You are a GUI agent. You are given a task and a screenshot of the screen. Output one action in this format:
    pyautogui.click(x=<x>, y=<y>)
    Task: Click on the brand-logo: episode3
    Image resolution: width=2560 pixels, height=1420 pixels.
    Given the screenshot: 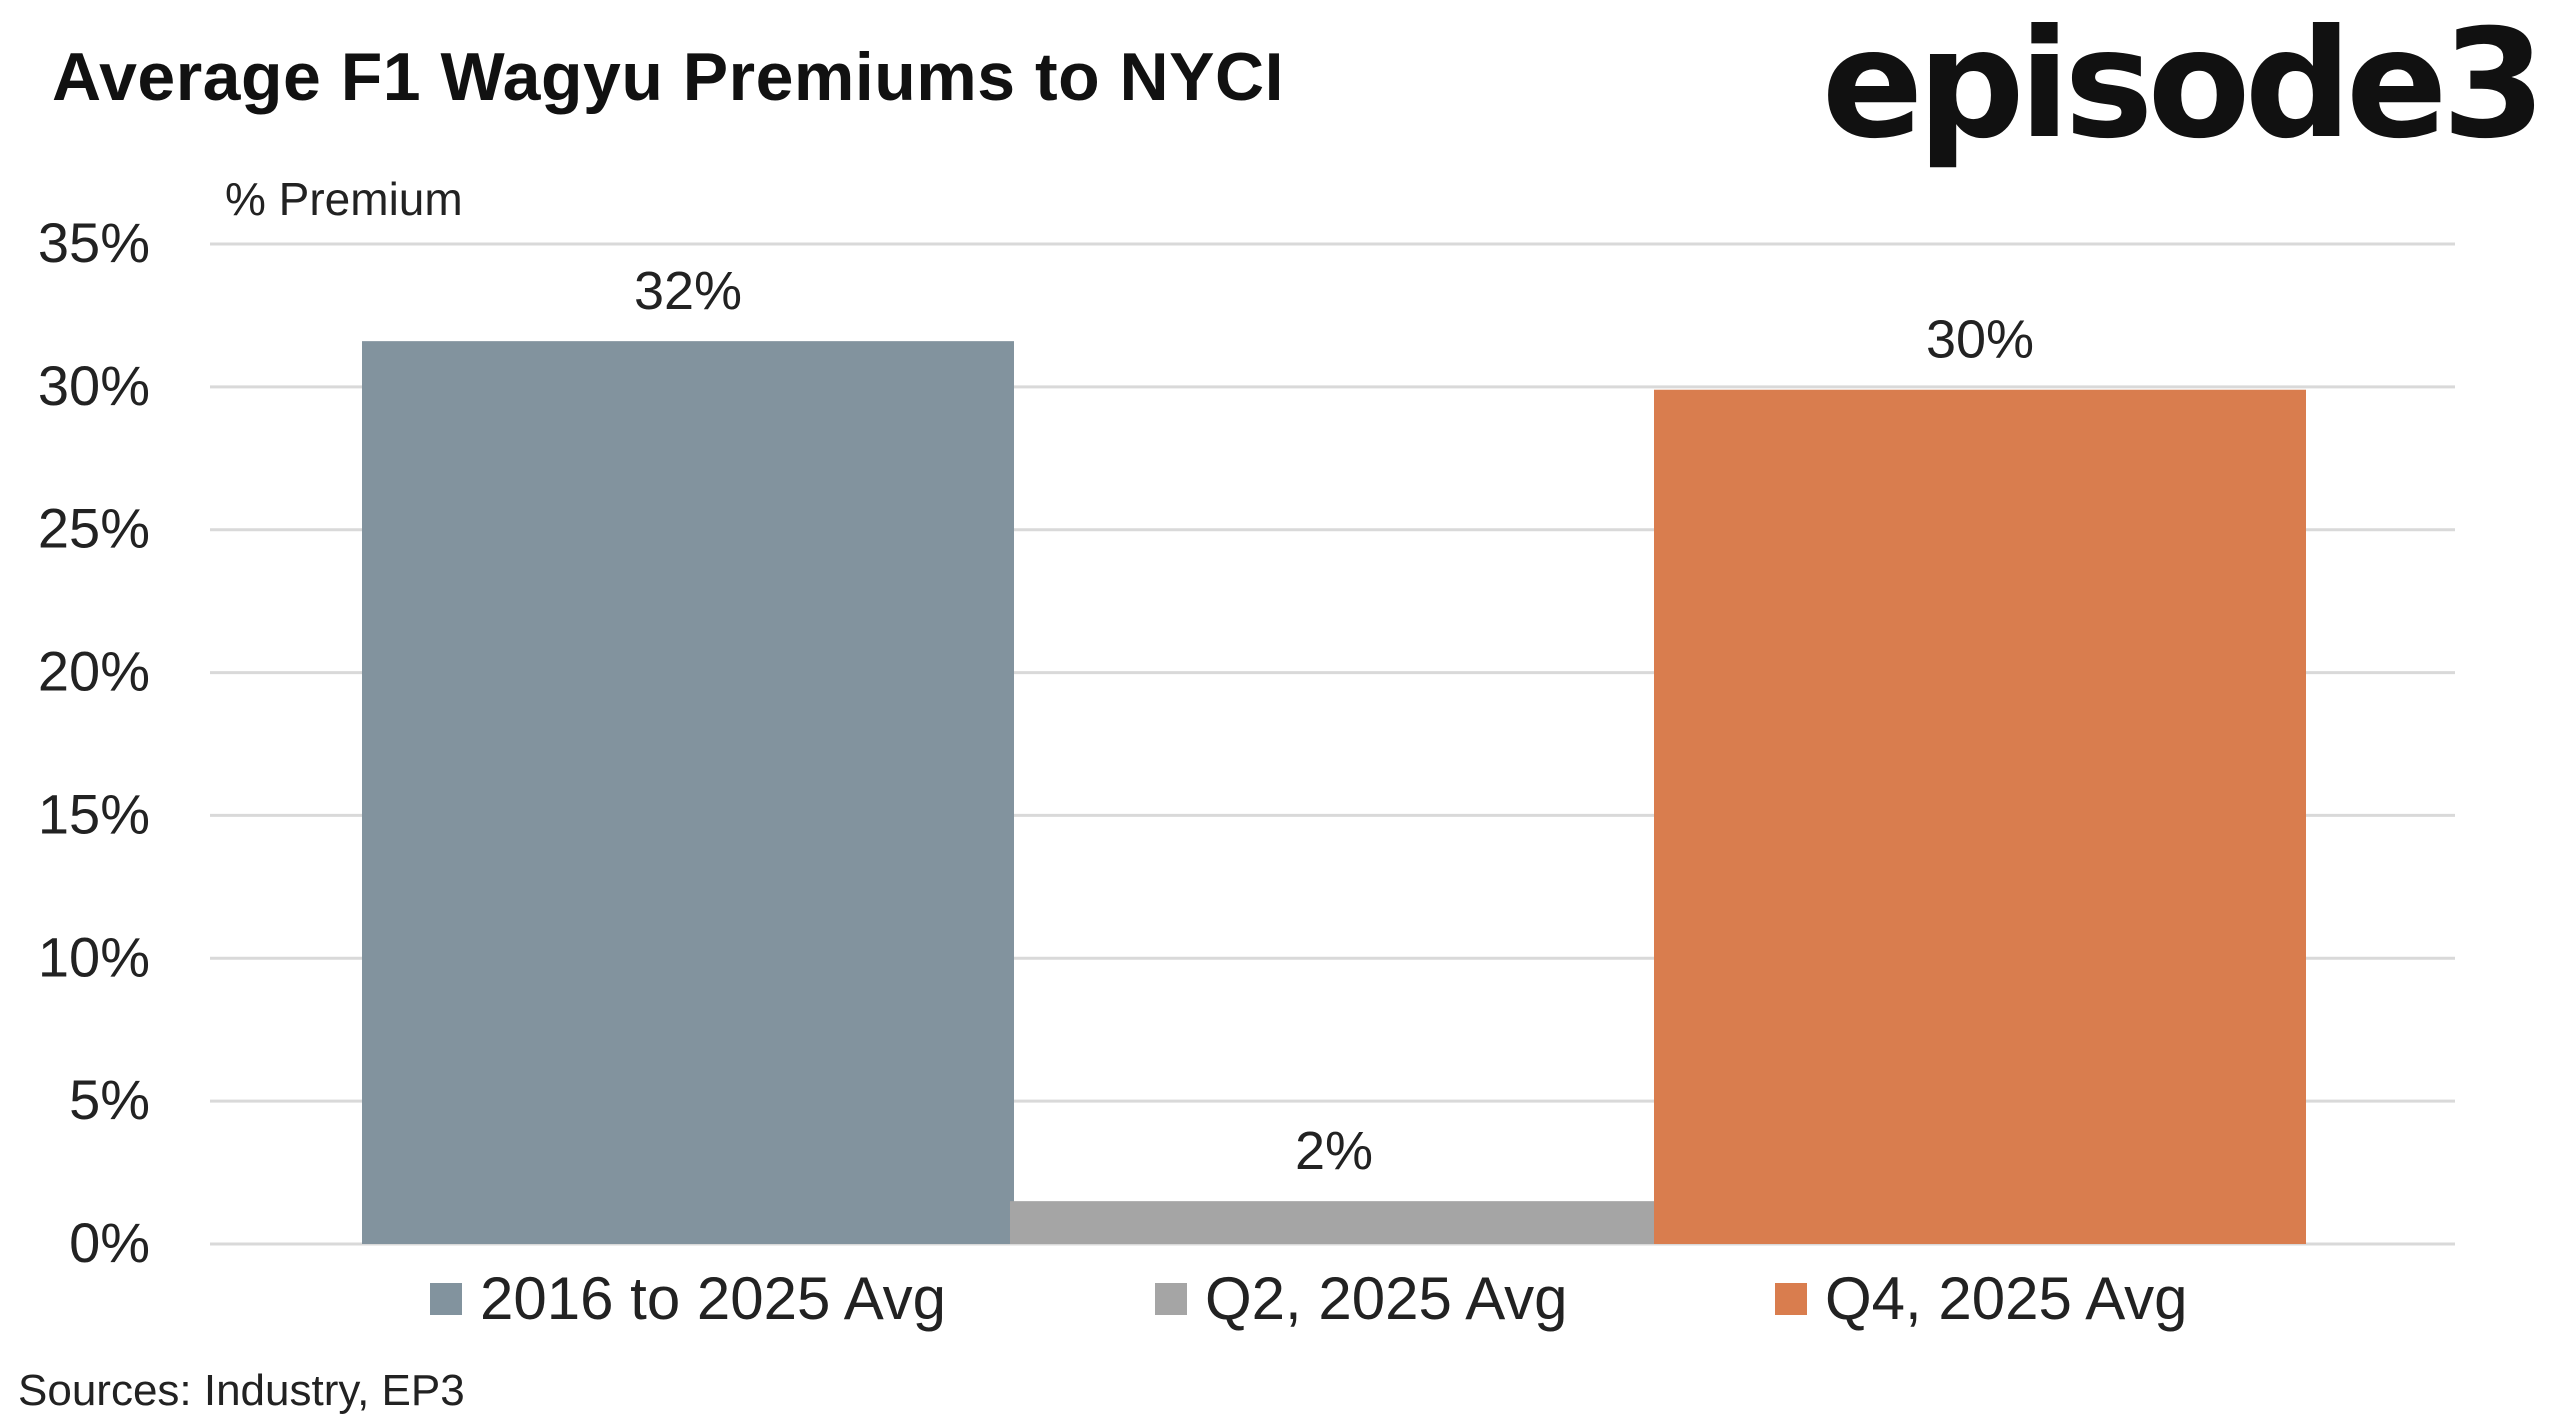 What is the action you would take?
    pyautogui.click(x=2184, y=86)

Exercise directions:
Copy the entries starting at their first line and ending at the line that contains "Image resolution: width=2560", with "brand-logo" swapped for "site logo" and everything else left as it is.

Written reply:
You are a GUI agent. You are given a task and a screenshot of the screen. Output one action in this format:
    pyautogui.click(x=<x>, y=<y>)
    Task: Click on the site logo: episode3
    Image resolution: width=2560 pixels, height=1420 pixels.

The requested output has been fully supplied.